───── Text provided ─────

United States District Court, N.D. Illinois, Eastern Division

December 19, 2017

NANCY A. BERRYHILL, Acting Commissioner of Social Security, [1] Defendant.


          MARY M. ROWLAND, United States Magistrate Judge

         Plaintiff Edward Longmire filed this action seeking reversal of the final decision of the Commissioner of Social Security denying his application for Supplemental Security Income (SSI) under Title XVI the Social Security Act (Act). 42 U.S.C. §§ 405(g), 1381 et seq. The parties have consented to the jurisdiction of the United States Magistrate Judge, pursuant to 28 U.S.C. § 636(c), and filed cross-motions for summary judgment. For the reasons stated below, the case is remanded for further proceedings consistent with this Opinion.


         To recover SSI, a claimant must establish that he or she is disabled within the meaning of the Act. York v. Massanari, 155 F.Supp.2d 973, 977 (N.D. Ill. 2001).[2] A


         Plaintiff applied for SSI benefits on August 1, 2011, alleging that he became disabled on January 1, 1997, due to affective disorders, mood disorders, and asthma. (R. at 49).[3] The application was denied initially on October 20, 2011, and upon reconsideration on April 6, 2012, after which Plaintiff filed a timely request for a hearing. (Id. at 49-50, 66). On July 12, 2013, Plaintiff, represented by counsel, testified at a hearing before an Administrative Law Judge (ALJ). (Id. at 29-48). The hearing was held by video with Plaintiff located at the Hill Correctional Institution and his attorney was present at the hearing. (Id. at 18). The ALJ also heard testimony from Aimee Mowery, a vocational expert (VE). (Id. at 29-48).

───── Information shown ─────

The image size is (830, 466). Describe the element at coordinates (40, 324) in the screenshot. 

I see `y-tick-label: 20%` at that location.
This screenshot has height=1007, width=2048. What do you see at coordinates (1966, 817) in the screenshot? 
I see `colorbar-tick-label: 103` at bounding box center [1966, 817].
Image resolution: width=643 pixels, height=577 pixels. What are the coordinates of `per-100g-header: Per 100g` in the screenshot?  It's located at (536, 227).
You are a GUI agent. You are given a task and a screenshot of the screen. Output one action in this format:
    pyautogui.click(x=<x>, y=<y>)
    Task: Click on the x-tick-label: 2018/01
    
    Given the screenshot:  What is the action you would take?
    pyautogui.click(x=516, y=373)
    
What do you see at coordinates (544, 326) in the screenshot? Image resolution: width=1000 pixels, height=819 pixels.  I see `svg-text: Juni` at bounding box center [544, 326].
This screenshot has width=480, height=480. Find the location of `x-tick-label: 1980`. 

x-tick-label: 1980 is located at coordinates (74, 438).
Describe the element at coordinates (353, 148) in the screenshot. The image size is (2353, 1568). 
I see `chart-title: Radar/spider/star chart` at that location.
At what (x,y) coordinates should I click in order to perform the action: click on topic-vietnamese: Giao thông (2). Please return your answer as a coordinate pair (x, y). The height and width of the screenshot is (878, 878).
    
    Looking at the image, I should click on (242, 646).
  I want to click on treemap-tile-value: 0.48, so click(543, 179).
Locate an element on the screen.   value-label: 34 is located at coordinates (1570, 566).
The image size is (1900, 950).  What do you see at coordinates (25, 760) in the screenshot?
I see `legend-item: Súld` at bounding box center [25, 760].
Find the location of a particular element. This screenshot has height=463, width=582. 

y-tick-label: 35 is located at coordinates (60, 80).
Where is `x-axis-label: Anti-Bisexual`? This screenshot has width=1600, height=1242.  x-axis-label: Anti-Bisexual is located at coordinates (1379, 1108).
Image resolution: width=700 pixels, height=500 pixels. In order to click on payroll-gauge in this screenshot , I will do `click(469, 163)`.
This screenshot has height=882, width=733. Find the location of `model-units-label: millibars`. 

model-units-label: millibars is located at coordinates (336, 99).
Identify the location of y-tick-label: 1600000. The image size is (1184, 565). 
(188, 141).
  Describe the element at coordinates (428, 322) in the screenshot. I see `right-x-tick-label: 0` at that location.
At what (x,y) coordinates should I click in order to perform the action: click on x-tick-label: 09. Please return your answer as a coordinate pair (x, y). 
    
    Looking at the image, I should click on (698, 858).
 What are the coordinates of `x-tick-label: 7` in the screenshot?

─────

» What you will do:
1/ State whether each statement agrees with the court opinion, answering yes or no and quoting the words that decide it: (a) the plaintiff claimed that his disability began on January 1, 1997; (b) the application was first denied on April 6, 2012; (c) the parties filed cross-motions for summary judgment.
2/ Return, word for word, the stretch of the court opinion from "United States District" through "Security, [1] Defendant.".

» Solved tasks:
1/
(a) Yes: "alleging that he became disabled on January 1, 1997"
(b) No: "The application was denied initially on October 20, 2011, and upon reconsideration on April 6, 2012"
(c) Yes: "filed cross-motions for summary judgment"

2/
United States District Court, N.D. Illinois, Eastern Division

December 19, 2017

NANCY A. BERRYHILL, Acting Commissioner of Social Security, [1] Defendant.